— Start of Passage given —
What the prompt is trying to do
The synthesis prompt gives the model a fixed job and a fixed output shape. It asks for a title, subtitle, civic frame, intersection map, relationship sections, composite life-experience model, key insight, silo warning, civic meaning, next steps, facts cited, and source note. In admin report traces, reviewers can inspect the exact model, prompt version, system message, and JSON payload used for a report.
Write for a general public audience in the Charlotte and Carolinas region.
Produce a designed civic artifact, not a generic report.
Use Folios for FFTC voice and approved language when available.
Use curated knowledge-base entries for statistics, caveats, dynamics, and source URLs.
Use broad civic knowledge only for conceptual connections.
Explain pairwise relationships as real causal or practical interactions.
Avoid fabricated local facts, organizations, statistics, tools, or URLs.
— End of Passage given —
### Goals
1. Retype the synthesis prompt passage between "Produce a designed" and "tools, or URLs.", inclusive.
2. Condense the paragraph in the synthesis prompt passage that begins "The synthesis prompt gives the model" into a short bulleted list that keeps its main facts.
3. Carry on the synthesis prompt passage from the point where it stops.
The material after this point comes from an unrelated source.
— Start of Data shown —
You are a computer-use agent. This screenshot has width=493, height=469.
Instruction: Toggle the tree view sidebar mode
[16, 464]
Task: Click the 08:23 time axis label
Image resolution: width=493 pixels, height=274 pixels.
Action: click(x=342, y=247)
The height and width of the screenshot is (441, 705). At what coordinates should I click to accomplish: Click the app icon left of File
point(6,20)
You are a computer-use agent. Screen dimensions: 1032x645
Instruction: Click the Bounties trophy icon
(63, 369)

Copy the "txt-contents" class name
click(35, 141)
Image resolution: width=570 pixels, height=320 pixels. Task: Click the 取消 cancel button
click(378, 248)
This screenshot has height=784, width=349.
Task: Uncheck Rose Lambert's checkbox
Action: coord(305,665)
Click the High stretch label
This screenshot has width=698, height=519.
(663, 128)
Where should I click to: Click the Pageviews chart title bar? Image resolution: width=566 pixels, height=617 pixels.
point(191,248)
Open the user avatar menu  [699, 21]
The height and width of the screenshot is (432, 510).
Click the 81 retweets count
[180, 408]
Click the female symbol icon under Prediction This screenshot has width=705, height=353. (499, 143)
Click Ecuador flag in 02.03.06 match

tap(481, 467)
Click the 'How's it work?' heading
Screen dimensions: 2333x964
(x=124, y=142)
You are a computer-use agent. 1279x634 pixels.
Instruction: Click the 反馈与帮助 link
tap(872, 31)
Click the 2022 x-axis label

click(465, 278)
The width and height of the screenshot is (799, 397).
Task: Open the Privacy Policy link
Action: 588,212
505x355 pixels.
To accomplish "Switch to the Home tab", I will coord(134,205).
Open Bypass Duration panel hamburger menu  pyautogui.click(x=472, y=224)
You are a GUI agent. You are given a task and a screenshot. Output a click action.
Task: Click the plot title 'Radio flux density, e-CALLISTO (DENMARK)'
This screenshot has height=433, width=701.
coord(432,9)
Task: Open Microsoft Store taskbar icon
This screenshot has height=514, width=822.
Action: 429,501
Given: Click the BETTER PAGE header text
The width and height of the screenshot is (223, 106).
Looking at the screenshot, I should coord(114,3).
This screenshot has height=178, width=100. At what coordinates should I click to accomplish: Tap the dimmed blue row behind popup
— End of Data shown —
### Results of the exercise
1.
Produce a designed civic artifact, not a generic report.
Use Folios for FFTC voice and approved language when available.
Use curated knowledge-base entries for statistics, caveats, dynamics, and source URLs.
Use broad civic knowledge only for conceptual connections.
Explain pairwise relationships as real causal or practical interactions.
Avoid fabricated local facts, organizations, statistics, tools, or URLs.

2.
- The prompt gives the model a fixed job and a fixed output shape.
- The required parts are a title, subtitle, civic frame, intersection map, relationship sections, composite life-experience model, key insight, silo warning, civic meaning, next steps, facts cited, and source note.
- Admin report traces let reviewers inspect the exact model, prompt version, system message, and JSON payload used for a report.

3.
Return structured report data that the web, print, and PDF views can render consistently.
What each admin tab is for
Reports
Inbox of generated briefs. Open a report to review the public view, inspect traces, and leave feedback.
Folios
Source-packet management. Status reflects content completeness: incomplete, draft, or complete. All topics remain selectable.
Help
This reference guide for staff review and the current development workflow.
How feedback improves the tool
Feedback becomes evaluation data. We use it to identify patterns: weak topic packets, missing evidence, confusing language, bad relationship labels, unsupported claims, tone drift, or layout problems.
Those patterns guide fixes to the Folio content, knowledge base, prompt, report structure, and visual design.